TASK -> Pick out the lines below that contain the string "tile" and copy them all.

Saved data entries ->

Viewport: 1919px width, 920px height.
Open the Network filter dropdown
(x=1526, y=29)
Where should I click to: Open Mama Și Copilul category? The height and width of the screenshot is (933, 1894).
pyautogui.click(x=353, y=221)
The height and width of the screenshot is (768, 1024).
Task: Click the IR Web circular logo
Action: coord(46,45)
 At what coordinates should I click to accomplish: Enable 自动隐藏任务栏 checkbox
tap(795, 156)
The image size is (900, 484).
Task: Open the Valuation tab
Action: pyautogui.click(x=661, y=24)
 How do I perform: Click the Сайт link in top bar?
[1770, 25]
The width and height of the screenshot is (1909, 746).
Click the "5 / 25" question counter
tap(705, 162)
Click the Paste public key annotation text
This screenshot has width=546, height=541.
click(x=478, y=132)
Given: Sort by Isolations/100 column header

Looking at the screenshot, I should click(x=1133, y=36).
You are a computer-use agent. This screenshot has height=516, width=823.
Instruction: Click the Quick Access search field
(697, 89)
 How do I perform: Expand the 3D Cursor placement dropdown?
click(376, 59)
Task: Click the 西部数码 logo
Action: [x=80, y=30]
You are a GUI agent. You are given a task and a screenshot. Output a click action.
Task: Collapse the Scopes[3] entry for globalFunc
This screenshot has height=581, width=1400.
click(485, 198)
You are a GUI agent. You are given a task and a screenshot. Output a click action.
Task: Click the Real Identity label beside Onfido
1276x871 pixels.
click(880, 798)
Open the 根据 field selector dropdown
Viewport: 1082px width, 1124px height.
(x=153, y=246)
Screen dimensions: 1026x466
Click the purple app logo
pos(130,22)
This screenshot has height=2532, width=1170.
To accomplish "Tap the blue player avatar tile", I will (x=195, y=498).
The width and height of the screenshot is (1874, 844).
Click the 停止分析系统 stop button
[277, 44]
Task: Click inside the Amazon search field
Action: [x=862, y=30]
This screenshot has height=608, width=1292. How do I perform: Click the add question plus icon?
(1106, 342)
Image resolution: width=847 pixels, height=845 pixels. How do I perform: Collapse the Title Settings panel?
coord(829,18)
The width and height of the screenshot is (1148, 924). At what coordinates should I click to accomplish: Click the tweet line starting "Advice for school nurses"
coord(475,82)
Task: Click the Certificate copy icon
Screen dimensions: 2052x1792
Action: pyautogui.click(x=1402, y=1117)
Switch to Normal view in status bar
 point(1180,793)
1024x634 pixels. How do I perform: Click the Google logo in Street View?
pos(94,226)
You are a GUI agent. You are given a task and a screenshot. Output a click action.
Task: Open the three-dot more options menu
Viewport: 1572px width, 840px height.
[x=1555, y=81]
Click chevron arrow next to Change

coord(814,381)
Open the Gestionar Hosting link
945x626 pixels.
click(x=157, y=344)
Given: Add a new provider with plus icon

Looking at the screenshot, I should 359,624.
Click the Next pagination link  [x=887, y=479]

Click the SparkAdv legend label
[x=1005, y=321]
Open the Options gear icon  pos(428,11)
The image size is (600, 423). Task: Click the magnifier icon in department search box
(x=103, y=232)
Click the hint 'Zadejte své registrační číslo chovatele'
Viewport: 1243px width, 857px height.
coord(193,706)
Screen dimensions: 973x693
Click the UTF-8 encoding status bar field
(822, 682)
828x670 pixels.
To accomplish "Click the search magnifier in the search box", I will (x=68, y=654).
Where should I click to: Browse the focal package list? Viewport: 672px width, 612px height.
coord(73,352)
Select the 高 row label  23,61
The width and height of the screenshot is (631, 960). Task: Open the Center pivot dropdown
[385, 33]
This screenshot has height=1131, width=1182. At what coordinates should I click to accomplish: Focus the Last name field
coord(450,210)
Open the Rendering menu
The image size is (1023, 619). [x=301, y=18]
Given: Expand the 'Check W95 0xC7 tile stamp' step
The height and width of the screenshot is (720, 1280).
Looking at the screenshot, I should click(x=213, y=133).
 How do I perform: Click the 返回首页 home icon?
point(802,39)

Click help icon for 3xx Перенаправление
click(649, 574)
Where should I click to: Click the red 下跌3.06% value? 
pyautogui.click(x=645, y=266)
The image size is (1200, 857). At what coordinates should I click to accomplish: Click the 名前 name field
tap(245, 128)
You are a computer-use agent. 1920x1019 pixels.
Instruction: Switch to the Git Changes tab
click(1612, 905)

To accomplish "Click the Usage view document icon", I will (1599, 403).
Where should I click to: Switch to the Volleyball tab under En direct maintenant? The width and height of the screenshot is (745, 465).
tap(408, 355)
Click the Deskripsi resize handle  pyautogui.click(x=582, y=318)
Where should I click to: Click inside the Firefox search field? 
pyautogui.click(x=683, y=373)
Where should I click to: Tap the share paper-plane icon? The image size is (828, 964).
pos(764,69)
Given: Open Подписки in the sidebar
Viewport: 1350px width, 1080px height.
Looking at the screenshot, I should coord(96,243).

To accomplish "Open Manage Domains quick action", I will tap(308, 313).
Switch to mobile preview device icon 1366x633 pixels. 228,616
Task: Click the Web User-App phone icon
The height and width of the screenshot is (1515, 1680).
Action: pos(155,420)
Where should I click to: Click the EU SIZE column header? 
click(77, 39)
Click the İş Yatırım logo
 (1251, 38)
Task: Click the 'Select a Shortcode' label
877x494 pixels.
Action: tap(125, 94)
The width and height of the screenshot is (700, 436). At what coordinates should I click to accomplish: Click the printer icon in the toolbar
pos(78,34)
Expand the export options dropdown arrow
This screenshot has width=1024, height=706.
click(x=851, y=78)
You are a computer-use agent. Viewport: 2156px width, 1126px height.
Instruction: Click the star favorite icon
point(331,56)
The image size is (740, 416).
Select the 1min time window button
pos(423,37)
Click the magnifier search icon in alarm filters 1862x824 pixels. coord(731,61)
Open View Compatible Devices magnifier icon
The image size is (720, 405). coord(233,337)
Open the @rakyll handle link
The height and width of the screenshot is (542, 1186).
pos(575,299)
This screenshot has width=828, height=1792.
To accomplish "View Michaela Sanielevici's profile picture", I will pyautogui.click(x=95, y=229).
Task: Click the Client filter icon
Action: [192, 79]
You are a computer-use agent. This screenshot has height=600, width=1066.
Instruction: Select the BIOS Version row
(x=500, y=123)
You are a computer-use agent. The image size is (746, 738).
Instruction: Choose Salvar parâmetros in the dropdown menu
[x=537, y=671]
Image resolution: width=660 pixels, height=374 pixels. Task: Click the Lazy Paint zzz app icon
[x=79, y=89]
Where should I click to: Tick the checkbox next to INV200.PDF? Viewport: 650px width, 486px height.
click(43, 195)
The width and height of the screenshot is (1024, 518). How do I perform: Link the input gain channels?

YOUR SOLUTION ->
To accomplish "Tap the blue player avatar tile", I will (x=195, y=498).
Given: Expand the 'Check W95 0xC7 tile stamp' step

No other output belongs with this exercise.